Tim’s comments: the splat operator has low precedence so the outermost set of
parantheses are redundant, but I felt it’s better to have them there to make it
very obvious what’s going on.

Nicolas (winner: speed award)

str.scan(/\s*(\D+)(\d+)/).inject({}) {|h,(k,v)| h[k] = v.to_i; h }

Time taken: 7.19s

Nicolas’s comments: I like inject/reduce/fold, whatever you call it. It’s
concise and usually a perfect fit for constructing enumerable data structures.

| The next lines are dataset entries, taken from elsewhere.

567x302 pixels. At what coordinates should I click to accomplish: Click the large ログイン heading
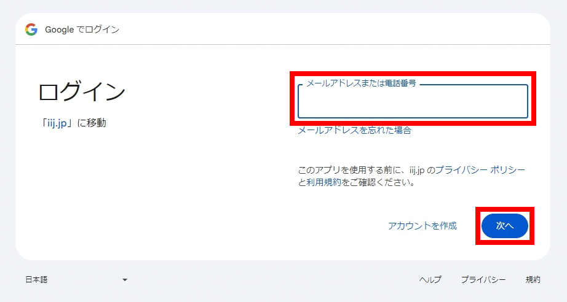tap(82, 92)
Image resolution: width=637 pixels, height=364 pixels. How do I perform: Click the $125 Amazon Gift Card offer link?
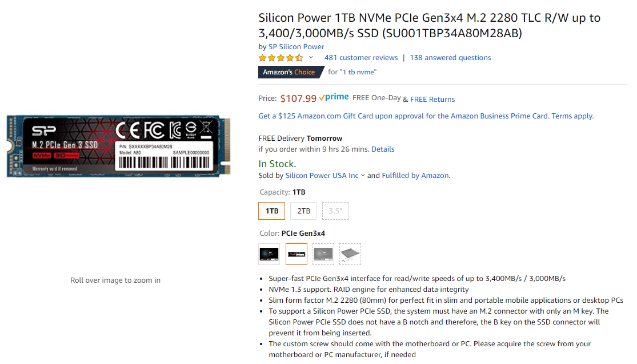426,116
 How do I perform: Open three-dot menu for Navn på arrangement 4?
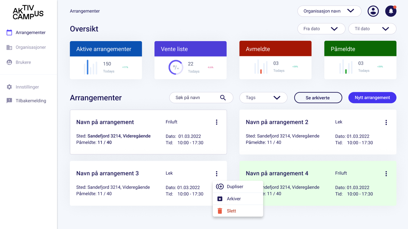point(386,174)
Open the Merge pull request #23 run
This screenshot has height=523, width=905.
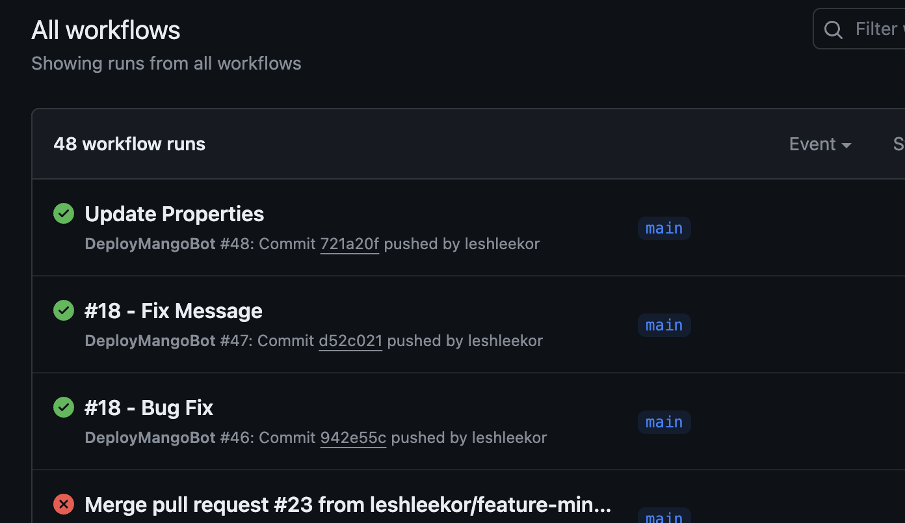pyautogui.click(x=348, y=505)

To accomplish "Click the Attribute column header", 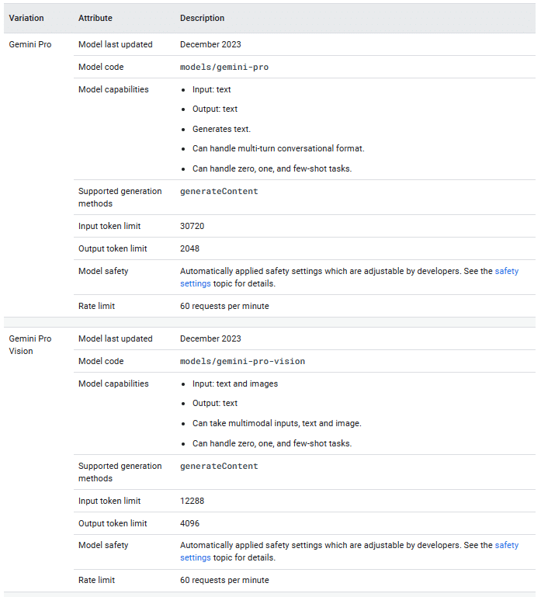I will click(95, 18).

Martin (winner: style award)

str.split.inject({}) {|h,i| h[i[/^\D+/]] = i[/\d+$/].to_i; h }

Time taken: 8.75s

Ari

hash = str.split.inject({}) do |set, h|
  set.merge( {h[0].chr => h[1..-1].to_i} )
end

Time taken: 23.02s

Ari’s comments: I knew everyone else would be strutting their one-liners, so I went for as much clarity as possible. I feel this code not only solves the problem, but also makes it very apparent what the desired solution is.

Benchmark code

require 'benchmark'
 
ITERATION = 400
 
def measure(&block)
  ITERATION.times { block.call }
end
 
str = ''
5000.times { str << ('a'..'z').to_a[rand(26)] + (rand(90)+10).to_s + ' ' }
br = Benchmark.bmbm do |b|
  b.report("Running #{ITERATION} times on string of length #{str.length}") do
    measure {
      #### Code to measure goes here
    }
  end
end

Conclusion

Lots of interesting styles here. We have two ways of creating hashes: with the Hash[ [key =>|, value]* method and with inject().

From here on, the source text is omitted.